TEXT SEGMENT ->
# # # # #

It's not a button. It's a tab. There are several tabs and their selection is mutual exclusive (you cannot read and edit at the same time). —TheDJ (talkcontribs) 14:02, 12 September 2018 (UTC)
Thanks all. Damn, I know they are tabs, brain fart. I can't leave a page I'm editing without clicking on confirm, which is probably why it never made sense to me. 14:20, 13 September 2018 (UTC) — Preceding unsigned comment added by Doug Weller (talkcontribs)

How to disable redirects just for me

Is there a setting or user-script which would I could set to not follow redirects when clicking on links to them? — Frayæ (Talk/Spjall) 20:48, 12 September 2018 (UTC)

@Frayae: you can use this:
    var oldhref = $(this).attr('href');
    var newhref = ( /\?/.test(oldhref) ) ? oldhref + '&redirect=no' : oldhref + '?redirect=no';
    $(this).attr('href', newhref);
Lifted from Wikipedia talk:User scripts/Archive 6 by User:Evad37. — xaosflux Talk 21:44, 12 September 2018 (UTC)
Thanks! Face-smile.svgFrayæ (Talk/Spjall) 22:00, 12 September 2018 (UTC)

I accidentally removed half my watchlist

Well, yeah, I tried to edit my raw watchlist to trim it a bit but I didn't notice only half of it was loaded. So when I clicked save, 3,000 pages were gone. Is there any way to restore them (aside from remembering the pages and manually readding them)? Regards SoWhy 10:56, 13 September 2018 (UTC)

Unfortunately, that's not possible AFAIK. Only Developers can retrieve that kind of data. –Ammarpad (talk) 18:20, 13 September 2018 (UTC)

# # # # #

DATA LINES ->
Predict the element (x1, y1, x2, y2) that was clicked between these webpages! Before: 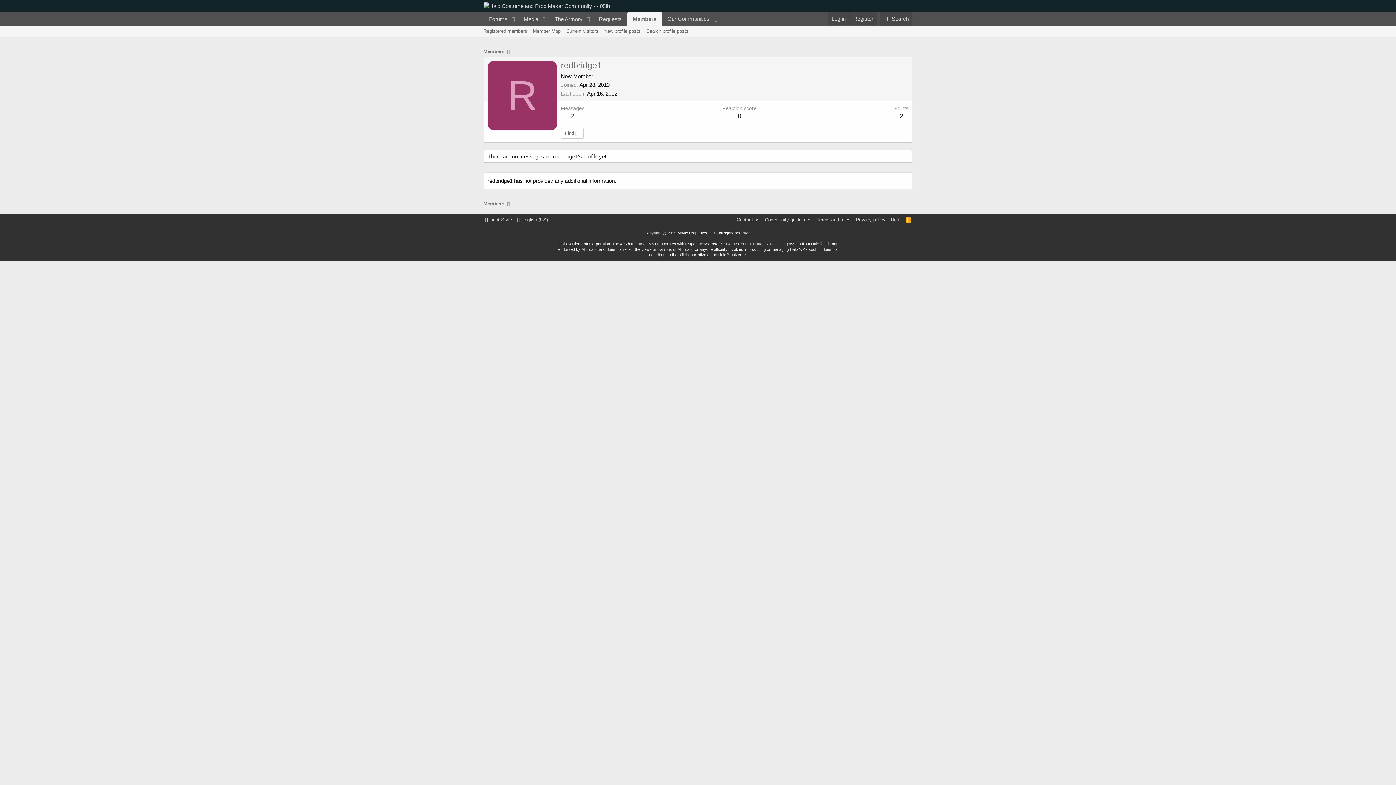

# # # # #

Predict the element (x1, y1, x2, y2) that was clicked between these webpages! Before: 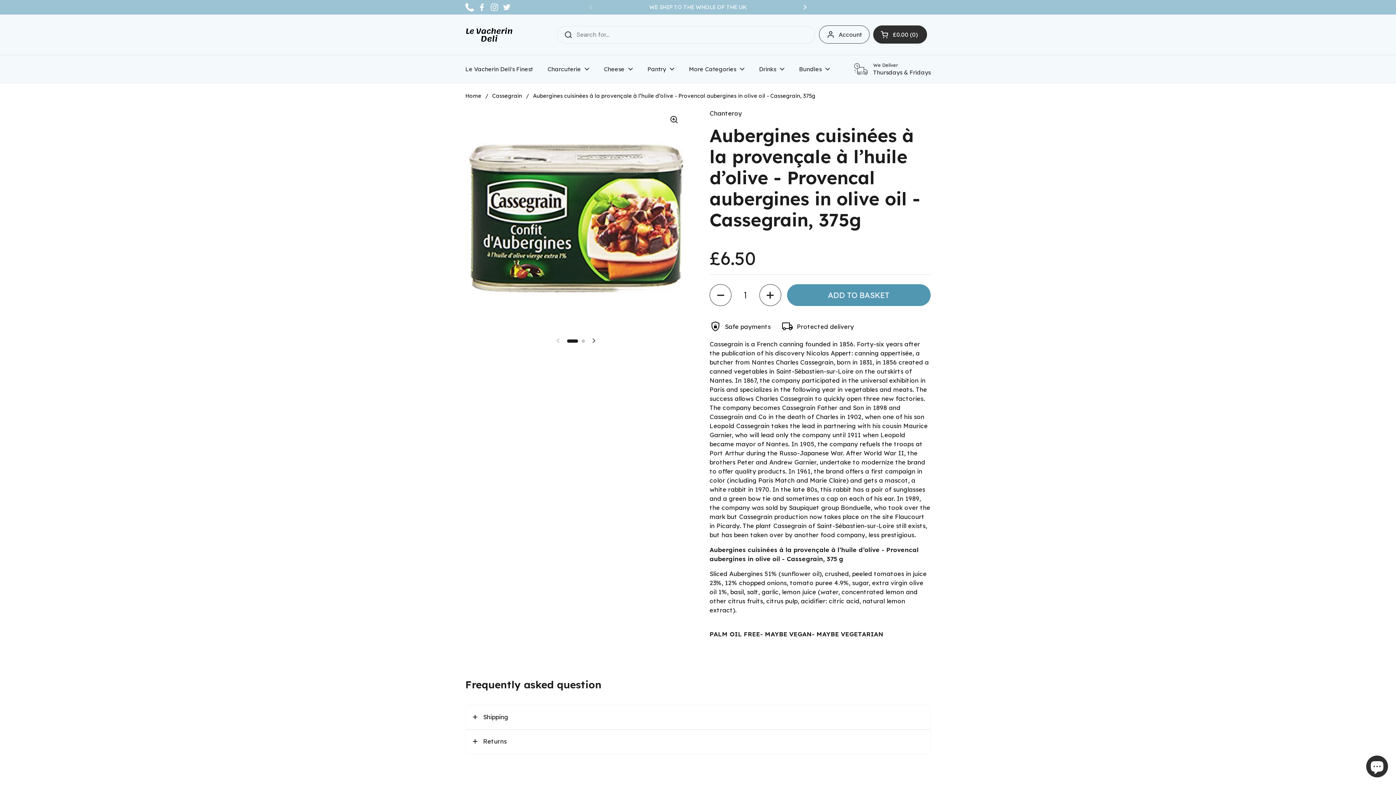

# # # # #

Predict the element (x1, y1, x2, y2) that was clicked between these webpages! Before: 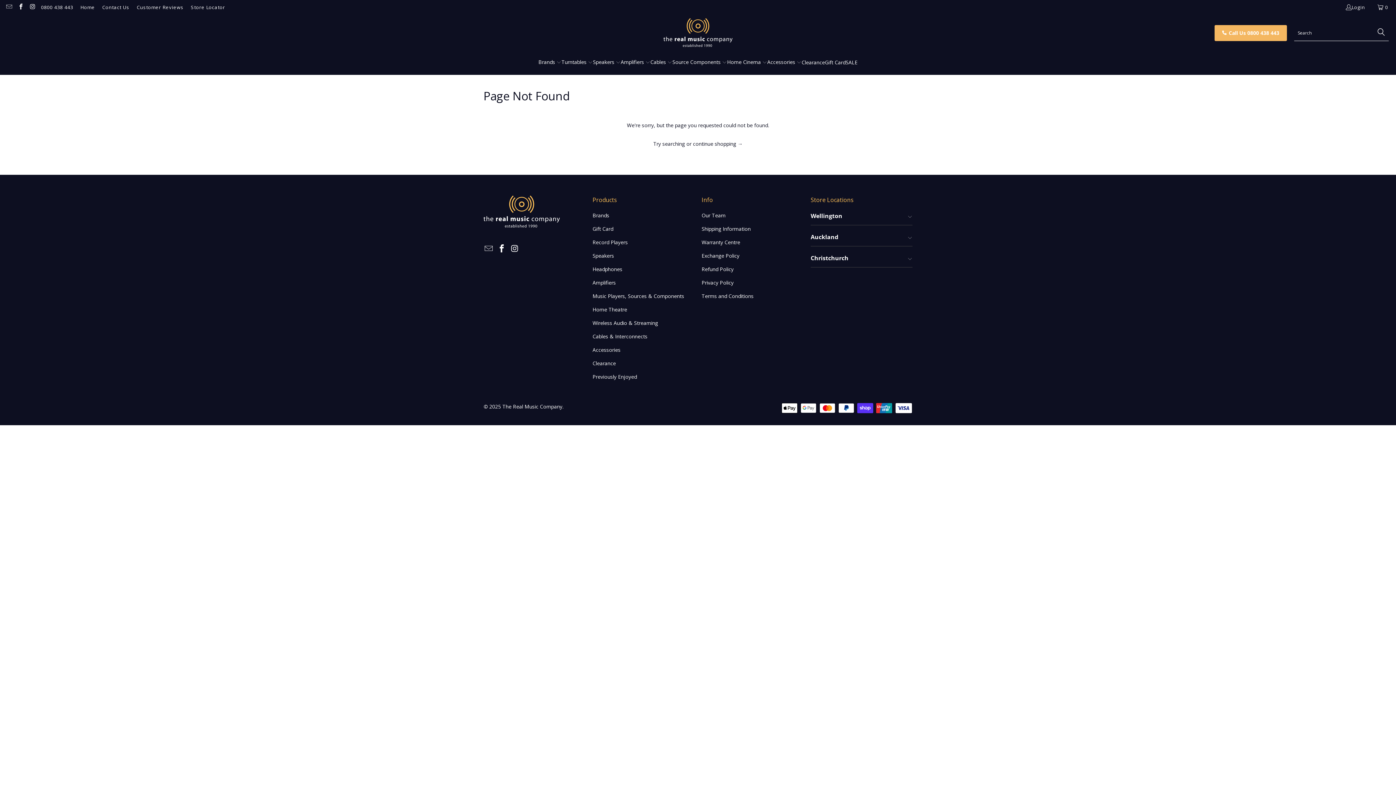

# # # # #

REQUIREMENT 1 -> In the discussion thread, how many pages disappeared from the watchlist after save was clicked?
REQUIREMENT 2 -> Pull out the part of the discussion thread starting with "Is there a setting" and going on through "22:00, 12 September 2018 (UTC)", word for word.

CORRECT OUTPUT 1 -> 3,000 pages.

CORRECT OUTPUT 2 ->
Is there a setting or user-script which would I could set to not follow redirects when clicking on links to them? — Frayæ (Talk/Spjall) 20:48, 12 September 2018 (UTC)

@Frayae: you can use this:
    var oldhref = $(this).attr('href');
    var newhref = ( /\?/.test(oldhref) ) ? oldhref + '&redirect=no' : oldhref + '?redirect=no';
    $(this).attr('href', newhref);
Lifted from Wikipedia talk:User scripts/Archive 6 by User:Evad37. — xaosflux Talk 21:44, 12 September 2018 (UTC)
Thanks! Face-smile.svgFrayæ (Talk/Spjall) 22:00, 12 September 2018 (UTC)